--- To be done ---
Reproduce the material below word for word, starting at the line with "Open the player avatar profile" and continuing through the line with "pos(1112,39)", inclusive.

·····

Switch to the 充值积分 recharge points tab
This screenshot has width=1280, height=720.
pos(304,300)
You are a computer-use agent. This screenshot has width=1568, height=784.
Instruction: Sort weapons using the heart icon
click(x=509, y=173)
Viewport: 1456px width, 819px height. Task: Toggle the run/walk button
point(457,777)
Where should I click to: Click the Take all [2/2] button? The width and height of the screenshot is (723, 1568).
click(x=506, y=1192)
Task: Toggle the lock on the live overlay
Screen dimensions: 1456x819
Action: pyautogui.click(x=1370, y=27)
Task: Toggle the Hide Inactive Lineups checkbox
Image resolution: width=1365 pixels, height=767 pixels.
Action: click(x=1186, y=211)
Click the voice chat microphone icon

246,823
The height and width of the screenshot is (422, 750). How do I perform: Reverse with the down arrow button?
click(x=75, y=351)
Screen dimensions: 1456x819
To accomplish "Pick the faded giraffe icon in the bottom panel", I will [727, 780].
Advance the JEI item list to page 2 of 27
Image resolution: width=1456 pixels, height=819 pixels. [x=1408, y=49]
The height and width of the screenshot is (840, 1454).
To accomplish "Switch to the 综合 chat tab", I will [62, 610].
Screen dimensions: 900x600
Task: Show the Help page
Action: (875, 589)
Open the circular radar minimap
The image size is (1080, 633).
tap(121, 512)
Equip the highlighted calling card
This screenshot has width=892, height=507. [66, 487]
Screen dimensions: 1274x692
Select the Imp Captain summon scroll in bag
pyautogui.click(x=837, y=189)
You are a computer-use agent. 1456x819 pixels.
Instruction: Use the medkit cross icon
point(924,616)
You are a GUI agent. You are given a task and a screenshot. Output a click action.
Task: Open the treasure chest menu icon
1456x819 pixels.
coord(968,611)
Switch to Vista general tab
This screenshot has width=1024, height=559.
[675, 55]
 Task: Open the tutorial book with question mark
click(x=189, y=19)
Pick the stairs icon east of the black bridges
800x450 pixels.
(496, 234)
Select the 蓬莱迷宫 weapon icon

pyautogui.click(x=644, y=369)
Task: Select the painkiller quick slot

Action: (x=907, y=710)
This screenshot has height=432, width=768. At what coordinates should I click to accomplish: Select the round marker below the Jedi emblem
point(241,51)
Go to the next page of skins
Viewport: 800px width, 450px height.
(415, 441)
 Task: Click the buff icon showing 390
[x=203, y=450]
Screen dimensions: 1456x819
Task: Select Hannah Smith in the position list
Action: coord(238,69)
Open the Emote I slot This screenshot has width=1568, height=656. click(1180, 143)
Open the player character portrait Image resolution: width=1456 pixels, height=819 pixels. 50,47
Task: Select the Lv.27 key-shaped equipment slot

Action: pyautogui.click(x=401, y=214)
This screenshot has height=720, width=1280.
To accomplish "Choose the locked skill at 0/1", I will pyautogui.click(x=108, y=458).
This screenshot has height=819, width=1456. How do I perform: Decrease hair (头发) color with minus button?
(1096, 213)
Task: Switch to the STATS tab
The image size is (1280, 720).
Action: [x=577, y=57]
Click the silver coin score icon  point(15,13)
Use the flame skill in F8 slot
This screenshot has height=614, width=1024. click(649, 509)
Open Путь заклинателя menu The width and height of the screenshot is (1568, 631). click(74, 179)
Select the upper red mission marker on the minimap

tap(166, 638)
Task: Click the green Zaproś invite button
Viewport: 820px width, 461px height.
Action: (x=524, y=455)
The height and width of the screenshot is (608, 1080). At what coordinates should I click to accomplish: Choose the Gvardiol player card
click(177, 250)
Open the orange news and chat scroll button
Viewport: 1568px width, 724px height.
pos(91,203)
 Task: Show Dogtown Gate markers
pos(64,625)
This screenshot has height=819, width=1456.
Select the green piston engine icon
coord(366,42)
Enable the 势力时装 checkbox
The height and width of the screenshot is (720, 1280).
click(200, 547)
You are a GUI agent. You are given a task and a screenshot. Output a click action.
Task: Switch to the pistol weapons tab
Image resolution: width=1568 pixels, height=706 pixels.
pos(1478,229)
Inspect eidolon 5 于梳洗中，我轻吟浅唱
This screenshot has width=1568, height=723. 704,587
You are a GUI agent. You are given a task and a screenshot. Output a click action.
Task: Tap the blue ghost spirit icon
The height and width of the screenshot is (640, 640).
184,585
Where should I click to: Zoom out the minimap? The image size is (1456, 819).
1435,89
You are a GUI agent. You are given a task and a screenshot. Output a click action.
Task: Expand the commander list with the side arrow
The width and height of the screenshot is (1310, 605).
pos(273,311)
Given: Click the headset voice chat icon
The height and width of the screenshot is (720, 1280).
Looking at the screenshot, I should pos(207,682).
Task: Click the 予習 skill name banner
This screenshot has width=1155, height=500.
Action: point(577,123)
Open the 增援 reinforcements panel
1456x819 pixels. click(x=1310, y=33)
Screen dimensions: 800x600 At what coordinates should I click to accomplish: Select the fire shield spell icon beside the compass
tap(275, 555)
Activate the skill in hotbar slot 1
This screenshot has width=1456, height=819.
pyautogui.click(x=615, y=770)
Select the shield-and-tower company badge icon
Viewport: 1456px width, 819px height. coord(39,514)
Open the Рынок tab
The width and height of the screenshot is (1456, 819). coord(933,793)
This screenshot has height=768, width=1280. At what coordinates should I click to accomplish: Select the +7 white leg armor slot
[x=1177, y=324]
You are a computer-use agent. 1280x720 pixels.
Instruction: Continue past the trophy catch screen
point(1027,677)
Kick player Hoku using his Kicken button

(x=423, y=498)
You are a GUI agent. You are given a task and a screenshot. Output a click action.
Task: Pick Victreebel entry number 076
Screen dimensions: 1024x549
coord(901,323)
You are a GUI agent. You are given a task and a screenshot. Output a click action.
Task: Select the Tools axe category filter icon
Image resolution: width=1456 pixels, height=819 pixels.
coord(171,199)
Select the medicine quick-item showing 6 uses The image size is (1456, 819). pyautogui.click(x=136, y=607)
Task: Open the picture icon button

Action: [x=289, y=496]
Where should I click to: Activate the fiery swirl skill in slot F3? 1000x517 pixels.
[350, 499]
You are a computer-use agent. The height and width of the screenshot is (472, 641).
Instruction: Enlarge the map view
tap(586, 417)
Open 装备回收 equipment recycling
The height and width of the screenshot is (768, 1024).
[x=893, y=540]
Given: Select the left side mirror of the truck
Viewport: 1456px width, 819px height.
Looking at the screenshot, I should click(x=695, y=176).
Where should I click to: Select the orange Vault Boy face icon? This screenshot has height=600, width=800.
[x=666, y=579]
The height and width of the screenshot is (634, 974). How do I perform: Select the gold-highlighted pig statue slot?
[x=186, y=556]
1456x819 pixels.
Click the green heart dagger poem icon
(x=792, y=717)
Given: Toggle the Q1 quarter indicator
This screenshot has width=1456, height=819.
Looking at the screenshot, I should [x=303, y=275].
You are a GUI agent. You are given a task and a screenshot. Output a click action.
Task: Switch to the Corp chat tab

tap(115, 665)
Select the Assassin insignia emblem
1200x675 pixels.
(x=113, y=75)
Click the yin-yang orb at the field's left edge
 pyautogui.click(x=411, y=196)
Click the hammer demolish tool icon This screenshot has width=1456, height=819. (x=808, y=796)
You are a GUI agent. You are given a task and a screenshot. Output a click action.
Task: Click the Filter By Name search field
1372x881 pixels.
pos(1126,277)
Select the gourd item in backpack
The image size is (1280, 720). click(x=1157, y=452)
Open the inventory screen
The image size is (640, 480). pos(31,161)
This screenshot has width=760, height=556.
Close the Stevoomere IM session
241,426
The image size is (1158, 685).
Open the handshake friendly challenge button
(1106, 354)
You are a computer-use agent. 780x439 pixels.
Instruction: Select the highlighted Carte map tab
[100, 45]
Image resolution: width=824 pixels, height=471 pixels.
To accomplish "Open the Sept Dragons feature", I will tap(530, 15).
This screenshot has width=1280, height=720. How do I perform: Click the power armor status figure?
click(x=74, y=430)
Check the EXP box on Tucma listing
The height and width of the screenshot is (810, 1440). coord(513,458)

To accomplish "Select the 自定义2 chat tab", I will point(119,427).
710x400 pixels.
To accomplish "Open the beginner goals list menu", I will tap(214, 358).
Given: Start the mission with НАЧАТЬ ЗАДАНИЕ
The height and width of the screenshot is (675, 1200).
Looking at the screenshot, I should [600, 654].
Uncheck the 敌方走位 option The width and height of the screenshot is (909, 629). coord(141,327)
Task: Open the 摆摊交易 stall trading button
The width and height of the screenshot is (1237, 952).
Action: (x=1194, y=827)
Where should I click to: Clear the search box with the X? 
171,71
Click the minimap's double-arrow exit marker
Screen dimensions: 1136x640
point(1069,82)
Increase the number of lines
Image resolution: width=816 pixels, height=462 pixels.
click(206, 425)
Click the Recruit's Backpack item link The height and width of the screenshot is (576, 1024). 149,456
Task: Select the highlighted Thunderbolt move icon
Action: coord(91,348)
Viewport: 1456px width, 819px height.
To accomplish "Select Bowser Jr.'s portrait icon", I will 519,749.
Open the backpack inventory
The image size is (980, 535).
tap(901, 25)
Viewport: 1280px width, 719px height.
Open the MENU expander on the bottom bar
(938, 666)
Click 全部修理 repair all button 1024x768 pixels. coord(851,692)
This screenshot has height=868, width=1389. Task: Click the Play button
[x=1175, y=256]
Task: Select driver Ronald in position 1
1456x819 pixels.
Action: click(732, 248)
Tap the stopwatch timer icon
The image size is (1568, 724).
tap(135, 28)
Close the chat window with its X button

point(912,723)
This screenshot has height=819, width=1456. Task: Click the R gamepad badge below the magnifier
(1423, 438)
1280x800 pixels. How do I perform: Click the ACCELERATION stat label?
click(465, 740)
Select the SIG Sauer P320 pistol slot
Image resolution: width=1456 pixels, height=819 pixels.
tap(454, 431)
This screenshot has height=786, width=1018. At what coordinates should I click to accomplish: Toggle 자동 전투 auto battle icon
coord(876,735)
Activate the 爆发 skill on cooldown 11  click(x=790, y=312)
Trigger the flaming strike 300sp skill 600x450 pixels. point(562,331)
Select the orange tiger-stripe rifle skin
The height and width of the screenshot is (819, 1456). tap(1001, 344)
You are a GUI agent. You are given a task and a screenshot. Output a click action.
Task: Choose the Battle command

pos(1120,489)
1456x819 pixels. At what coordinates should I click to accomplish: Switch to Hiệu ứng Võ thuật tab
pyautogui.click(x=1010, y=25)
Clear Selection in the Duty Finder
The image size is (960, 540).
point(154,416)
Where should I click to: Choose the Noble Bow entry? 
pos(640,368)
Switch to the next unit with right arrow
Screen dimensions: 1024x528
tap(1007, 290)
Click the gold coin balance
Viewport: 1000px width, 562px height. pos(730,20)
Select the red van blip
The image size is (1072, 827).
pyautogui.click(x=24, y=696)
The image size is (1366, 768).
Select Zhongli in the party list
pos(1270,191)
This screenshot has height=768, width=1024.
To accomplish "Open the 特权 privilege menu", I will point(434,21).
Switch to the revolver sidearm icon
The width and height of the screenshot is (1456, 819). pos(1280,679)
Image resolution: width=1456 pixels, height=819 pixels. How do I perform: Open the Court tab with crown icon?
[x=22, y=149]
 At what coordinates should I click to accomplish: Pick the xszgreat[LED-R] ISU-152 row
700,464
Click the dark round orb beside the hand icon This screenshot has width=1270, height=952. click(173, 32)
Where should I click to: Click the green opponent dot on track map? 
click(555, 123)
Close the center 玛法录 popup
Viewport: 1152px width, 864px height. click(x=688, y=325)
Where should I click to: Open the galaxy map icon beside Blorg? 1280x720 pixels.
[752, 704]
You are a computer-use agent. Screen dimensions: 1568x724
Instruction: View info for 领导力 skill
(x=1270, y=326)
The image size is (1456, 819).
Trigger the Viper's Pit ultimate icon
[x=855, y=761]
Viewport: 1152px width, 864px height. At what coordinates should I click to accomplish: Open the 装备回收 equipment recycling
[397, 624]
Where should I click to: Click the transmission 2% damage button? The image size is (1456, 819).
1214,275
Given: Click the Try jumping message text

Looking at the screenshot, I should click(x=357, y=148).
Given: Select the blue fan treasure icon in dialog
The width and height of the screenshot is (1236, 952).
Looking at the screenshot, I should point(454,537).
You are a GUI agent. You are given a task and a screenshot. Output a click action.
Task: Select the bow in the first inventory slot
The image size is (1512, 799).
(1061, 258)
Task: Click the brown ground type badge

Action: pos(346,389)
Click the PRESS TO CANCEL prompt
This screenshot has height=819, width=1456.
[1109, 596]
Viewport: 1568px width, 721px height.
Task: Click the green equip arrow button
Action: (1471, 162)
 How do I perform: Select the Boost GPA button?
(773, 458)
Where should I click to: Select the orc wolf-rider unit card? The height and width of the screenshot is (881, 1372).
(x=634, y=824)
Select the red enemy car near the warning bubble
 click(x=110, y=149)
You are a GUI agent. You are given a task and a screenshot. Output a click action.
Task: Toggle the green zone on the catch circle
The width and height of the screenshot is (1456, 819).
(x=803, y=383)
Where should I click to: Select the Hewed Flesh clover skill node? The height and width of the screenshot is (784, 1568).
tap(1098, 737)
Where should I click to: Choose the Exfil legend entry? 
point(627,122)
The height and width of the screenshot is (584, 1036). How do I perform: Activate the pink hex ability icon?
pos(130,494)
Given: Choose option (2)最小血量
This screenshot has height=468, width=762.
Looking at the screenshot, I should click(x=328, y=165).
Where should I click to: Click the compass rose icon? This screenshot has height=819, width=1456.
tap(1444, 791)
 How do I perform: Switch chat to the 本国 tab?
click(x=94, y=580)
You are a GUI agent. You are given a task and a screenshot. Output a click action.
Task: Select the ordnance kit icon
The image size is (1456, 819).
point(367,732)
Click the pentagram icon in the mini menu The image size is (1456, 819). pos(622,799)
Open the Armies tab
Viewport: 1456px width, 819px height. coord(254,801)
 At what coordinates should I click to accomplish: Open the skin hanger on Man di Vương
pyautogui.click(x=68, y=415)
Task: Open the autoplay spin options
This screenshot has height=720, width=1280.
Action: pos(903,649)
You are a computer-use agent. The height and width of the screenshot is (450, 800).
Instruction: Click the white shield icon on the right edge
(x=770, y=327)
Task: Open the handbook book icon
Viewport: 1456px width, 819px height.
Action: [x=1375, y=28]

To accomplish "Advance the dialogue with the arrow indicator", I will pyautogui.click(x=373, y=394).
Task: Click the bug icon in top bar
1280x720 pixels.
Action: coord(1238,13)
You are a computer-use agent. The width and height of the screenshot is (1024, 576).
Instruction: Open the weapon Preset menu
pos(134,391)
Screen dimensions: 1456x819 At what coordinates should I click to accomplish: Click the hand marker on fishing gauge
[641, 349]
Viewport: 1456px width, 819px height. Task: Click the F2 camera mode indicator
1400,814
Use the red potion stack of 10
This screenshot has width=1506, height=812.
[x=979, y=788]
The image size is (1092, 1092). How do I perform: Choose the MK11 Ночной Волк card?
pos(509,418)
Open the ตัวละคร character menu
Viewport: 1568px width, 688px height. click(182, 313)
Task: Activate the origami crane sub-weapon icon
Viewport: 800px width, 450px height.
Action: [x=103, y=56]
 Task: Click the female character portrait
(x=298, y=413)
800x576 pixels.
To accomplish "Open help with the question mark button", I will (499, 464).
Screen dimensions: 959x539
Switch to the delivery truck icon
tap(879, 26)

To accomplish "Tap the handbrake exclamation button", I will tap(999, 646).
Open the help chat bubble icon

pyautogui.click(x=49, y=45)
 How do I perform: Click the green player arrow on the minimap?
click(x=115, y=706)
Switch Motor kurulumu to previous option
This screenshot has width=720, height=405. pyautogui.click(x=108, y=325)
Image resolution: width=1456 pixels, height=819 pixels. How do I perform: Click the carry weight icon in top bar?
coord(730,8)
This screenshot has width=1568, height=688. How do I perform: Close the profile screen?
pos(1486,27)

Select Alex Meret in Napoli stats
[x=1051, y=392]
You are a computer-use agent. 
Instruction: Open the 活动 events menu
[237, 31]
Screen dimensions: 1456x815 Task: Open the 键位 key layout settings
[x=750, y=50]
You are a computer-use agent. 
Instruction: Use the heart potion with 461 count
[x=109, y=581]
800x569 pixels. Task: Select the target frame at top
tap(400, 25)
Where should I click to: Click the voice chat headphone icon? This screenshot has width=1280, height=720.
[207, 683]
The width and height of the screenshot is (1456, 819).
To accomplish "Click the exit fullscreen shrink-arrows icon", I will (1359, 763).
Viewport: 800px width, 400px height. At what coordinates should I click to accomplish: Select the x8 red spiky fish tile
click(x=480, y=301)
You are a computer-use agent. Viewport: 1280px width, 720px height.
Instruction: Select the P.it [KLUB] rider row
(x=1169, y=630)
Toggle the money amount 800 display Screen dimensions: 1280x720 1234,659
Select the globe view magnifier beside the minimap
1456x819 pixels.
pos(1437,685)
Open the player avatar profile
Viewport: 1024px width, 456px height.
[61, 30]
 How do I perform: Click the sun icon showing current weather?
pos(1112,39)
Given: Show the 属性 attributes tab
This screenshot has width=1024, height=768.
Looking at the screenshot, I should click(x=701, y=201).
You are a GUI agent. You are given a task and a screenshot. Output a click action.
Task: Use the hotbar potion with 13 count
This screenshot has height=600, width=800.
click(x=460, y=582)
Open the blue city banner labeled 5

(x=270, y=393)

·····

--- Final result ---
Open the player avatar profile
Viewport: 1024px width, 456px height.
[61, 30]
 How do I perform: Click the sun icon showing current weather?
pos(1112,39)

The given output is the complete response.